The results of these analyses support the use of urinary sC5b-9 as a potential biomarker of CM-TMA/aHUS. The results are aligned with the overall conclusions of Bu et al, suggesting that the utility of sC5b-9 assessments may be heightened when combined with other markers of TMA disease or complement dysfunction. Prime candidates from this study include Ba, sTNF-RI, sVCAM-1, and thrombomodulin as identified in the logistic regression response plot (Fig. 4) for predicting complete CM-TMA response [29]. Further analysis may be warranted to determine the pharmacodynamic effect, if any, of complement C5 inhibitor treatment on sC5b-9 levels and/or half-life measurements in both plasma and urine samples.

As discussed, this study was designed to build on the work conducted by Cofiell et al, who evaluated a panel of biomarkers and identified a subset which were elevated at baseline in the majority of patients with aHUS who were subsequently treated with eculizumab [17]. While the patients in this study all received ravulizumab, the assessed biomarkers showed similar, although not identical, patterns of baseline elevation and response to treatment across both studies [17]. This is not unexpected, as eculizumab and ravulizumab have both been shown to be potent terminal complement inhibitors [32]. However, there are significant methodologic differences between the ravulizumab and eculizumab clinical study designs, such as differences in dosing frequencies and the use of weight-based dosing only in the ravulizumab trial.
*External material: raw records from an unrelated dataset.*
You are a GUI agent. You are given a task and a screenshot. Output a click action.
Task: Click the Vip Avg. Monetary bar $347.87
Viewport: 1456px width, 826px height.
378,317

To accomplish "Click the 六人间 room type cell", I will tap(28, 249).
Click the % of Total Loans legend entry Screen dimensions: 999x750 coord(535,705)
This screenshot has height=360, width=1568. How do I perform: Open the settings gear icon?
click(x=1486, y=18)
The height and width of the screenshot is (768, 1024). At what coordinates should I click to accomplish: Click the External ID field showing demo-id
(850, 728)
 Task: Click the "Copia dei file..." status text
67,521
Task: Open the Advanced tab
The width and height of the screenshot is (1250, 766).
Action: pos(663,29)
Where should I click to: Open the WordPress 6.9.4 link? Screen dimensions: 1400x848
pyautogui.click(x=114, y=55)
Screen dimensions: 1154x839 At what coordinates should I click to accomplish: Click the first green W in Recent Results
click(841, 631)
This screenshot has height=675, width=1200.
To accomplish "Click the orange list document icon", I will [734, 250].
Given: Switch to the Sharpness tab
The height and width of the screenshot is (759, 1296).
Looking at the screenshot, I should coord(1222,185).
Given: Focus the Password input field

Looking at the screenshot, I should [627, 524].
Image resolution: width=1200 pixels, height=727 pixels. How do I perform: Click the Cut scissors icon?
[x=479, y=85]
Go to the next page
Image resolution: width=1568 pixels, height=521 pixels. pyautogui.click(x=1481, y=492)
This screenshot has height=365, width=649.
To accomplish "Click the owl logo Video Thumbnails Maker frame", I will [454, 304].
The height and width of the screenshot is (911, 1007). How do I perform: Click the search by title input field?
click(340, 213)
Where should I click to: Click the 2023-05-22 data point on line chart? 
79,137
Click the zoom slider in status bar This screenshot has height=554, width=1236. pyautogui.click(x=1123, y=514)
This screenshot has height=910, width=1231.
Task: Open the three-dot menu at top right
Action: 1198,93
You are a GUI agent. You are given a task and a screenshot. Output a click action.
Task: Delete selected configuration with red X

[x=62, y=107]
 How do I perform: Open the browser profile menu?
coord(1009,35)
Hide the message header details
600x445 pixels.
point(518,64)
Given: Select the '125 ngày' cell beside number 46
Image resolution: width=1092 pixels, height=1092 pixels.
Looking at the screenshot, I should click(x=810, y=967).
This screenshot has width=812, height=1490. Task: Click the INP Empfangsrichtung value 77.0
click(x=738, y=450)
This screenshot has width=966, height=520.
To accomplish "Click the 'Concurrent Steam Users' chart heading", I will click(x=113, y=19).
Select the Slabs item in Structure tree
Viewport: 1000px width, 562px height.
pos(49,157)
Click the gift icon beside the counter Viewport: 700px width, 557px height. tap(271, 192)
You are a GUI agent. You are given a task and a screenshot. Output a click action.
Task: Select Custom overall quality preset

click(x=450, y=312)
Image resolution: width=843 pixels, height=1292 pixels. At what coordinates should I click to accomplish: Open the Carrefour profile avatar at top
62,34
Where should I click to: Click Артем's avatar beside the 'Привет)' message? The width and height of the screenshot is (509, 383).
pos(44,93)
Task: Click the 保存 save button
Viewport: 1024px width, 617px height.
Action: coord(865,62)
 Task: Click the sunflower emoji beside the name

These differences, coupled with the inherently heterogenous presentation and progression of aHUS in these two patient populations, complicate any formal statistical comparisons of biomarker levels at baseline or during treatment.

Limitations to this study include the relatively small cohorts of both normal donors and patients with CM-TMA/aHUS and that not all patients consented to optional genetic testing, which further limited the power and feasibility of assessing any possible associations between pathogenic genetic variants and the evaluated biomarkers. Another challenge is the labile nature of the complement cascade and potential for ex vivo autoactivation. However, this is one of the first studies to prospectively design the assessment of a specific panel of blood and urine biomarkers in patients with CM-TMA/aHUS, with a particular focus on their potential clinical utility as prognostic markers and predictors of treatment response.

5 Conclusion

The results of this analysis highlight a key set of biomarkers with potential prognostic utility in the management of CM-TMA/aHUS, particularly when measured in urine. These data also demonstrate changes in biomarker levels in response to anti-complement C5 therapy and their potential utility for predicting treatment response. While it would be of significant interest to compare the assessed biomarkers with the various clinical manifestations of CM-TMA in other disease settings, this was not within the scope of the current study. Further assessment and validation of these biomarkers in larger patient populations and in patients with other forms of TMA are needed to guide patient risk stratification and clinical management decisions; prospective acquisition and assessment of samples from patients with other forms of CM-TMA is currently ongoing. This analysis also highlights the need for stringent sample collection, storage, and optimized methodology to reduce pre-analytical variability, allowing for more accurate measurement of biomarker levels to identify patients with complement activity above the range of normal donor levels.